The Cellworks Biosimulation Platform
BioPharma is challenged with high failure rates in clinical trials resulting in unacceptably low FDA approval rates and correspondingly high R&D costs. A big reason for this is the complexity of the disease, and the lack of a full understanding of the mechanism by which a drug works. Though clinical trials do attempt to select a homogeneous population, disease heterogeneity and drug complexity result in a high failure rate.
Most engineered products, be it a semiconductor chip, a fighter jet, or a drug-eluting stent are modeled and simulated, in software, during their design phase before they are sent into fabrication and manufacturing. This avoids costly trial-and-error. So, why not apply the same efficiency to medicinal drug development? The general answer to this question has been, ‘biology is too complex’, or ‘it is impossible.’
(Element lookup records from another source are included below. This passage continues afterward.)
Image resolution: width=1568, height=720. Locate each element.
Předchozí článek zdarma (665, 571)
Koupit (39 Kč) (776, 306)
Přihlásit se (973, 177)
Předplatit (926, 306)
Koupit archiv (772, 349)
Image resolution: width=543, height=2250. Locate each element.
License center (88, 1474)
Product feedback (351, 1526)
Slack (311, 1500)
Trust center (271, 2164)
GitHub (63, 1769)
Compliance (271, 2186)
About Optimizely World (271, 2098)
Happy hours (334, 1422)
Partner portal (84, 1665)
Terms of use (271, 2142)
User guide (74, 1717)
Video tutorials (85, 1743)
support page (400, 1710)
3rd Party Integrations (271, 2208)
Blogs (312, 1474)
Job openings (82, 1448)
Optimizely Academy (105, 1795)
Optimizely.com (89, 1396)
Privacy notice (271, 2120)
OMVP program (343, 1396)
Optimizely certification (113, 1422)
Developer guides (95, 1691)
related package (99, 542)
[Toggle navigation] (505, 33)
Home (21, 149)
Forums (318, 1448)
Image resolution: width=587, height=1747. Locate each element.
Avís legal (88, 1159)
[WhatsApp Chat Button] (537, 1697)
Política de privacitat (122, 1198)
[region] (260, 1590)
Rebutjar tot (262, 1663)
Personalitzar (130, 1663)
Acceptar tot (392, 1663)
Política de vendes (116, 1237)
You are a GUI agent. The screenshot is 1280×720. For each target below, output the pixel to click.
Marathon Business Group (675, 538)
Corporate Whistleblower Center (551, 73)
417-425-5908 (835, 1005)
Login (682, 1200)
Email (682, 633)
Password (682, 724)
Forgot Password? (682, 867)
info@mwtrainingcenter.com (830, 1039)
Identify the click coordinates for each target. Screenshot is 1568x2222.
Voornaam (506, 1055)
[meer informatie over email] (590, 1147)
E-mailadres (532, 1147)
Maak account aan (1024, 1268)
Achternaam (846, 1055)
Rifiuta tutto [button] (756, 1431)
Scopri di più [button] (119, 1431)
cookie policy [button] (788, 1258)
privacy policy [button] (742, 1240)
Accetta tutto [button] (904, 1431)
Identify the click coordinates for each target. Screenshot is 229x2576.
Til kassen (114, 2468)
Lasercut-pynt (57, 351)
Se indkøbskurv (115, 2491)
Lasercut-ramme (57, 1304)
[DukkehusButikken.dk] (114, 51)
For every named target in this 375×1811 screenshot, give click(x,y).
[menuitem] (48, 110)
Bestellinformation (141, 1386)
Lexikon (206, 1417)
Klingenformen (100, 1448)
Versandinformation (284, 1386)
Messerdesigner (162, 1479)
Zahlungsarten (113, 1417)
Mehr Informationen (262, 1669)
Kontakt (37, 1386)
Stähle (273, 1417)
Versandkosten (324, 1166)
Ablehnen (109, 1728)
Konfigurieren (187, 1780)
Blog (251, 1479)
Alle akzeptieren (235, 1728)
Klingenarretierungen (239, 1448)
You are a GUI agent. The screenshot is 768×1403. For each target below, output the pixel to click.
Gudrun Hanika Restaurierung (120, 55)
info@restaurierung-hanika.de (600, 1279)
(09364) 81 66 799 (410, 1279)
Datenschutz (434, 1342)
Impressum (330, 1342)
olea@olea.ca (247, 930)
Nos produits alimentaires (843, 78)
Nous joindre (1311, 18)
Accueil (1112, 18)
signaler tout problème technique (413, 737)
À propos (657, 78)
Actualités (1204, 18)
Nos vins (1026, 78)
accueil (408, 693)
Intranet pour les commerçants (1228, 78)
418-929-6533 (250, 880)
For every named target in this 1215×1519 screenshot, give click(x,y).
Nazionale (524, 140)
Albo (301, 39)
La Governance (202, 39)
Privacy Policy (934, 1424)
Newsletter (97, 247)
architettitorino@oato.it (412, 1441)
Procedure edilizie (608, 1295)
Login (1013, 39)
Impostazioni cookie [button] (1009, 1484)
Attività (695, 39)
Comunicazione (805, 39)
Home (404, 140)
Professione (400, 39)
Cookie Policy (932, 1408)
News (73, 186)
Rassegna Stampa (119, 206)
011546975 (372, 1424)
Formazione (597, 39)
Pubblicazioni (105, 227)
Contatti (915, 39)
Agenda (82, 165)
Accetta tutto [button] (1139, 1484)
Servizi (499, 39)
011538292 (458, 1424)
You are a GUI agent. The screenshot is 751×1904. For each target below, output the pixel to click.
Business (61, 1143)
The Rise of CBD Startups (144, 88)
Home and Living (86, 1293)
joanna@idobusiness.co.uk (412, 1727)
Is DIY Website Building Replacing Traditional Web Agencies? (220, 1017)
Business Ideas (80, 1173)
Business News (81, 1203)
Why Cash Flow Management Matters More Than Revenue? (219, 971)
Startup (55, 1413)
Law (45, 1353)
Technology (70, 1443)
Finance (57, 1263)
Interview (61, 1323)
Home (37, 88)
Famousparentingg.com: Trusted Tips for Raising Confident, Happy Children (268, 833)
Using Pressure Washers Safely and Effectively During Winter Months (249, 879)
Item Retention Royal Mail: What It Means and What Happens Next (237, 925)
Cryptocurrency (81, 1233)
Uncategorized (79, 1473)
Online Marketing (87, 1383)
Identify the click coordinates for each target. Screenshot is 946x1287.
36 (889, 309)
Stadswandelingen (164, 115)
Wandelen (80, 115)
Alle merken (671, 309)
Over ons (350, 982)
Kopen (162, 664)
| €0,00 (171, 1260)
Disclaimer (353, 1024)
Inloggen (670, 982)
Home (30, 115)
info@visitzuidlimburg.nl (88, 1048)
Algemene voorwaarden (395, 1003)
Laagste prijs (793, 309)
Cellworks Therapy Response Index (TRI)
The Cellworks platform was created precisely to minimize the trial-and-error, empirical approach used in drug development, via biosimulation technology.
In a nutshell, biosimulation is the ability to predict the phenotype response of a human cell to an external stimulus, such as a drug ligand or radiation. We utilize this technology, to determine a patient’s Therapy Response Index, or TRI. A treatment-naïve patient’s TRI determines whether the patient will respond to standard care treatment. For relapsed or refractory patients, TRI determines the combination of FDA approved drugs to which the patient will respond.
Primary Components of the Cellworks Platform
Five primary components of the Cellworks Platform are a bio simulator, pathway models, drug models, a therapy design methodology and a cloud-based infrastructure.
We use machine learning techniques at the level of statistically appropriate biochemical pathways to understand their behavior and represent them mathematically in the model. We combine these smaller pathways into larger macro interactions using a manual curation approach. The bio simulator is built to handle differential equations and other mathematical structures, at the rate of millions per second per biosimulation. Drug models include a quantitative model of drug targets, binding affinities, reaction rate constants coupled with pharmacokinetic and drug economic data. The therapy design engine is an intelligent combinatorial examination of drug combinations to understand phenotype response. The cloud-based infrastructure can run millions of prediction biosimulations in parallel, and has a demonstrated ability to handle thousands of patients per day. The Cellworks platform was conceived as a unified analytical representation of biological knowledge, collected from all relevant heterogeneous datasets. It is continuously enhanced as new biological knowledge is gained by researchers across the globe.
The Cellworks platform starts with the model of a healthy human cell whose physiology can be simulated at the level of biochemical pathways. Modulated by a patient’s genomic profile it creates a personalized model of the patient’s tumor cell. It then dynamically simulates the phenotype response of this tumor to various drug agents. For the desired phenotypes, by examining interactions across a huge network of signaling and metabolic pathways, the Cellworks platform reveals actionable therapies for an efficacious response.
Conventional ex vivo testing and machine learning technologies operate in a ‘black box’ mode, with little explanatory power. Cellworks is different. We describe with complete explanatory power and with full causality, the mechanism by which a therapy works for a given patient’s disease.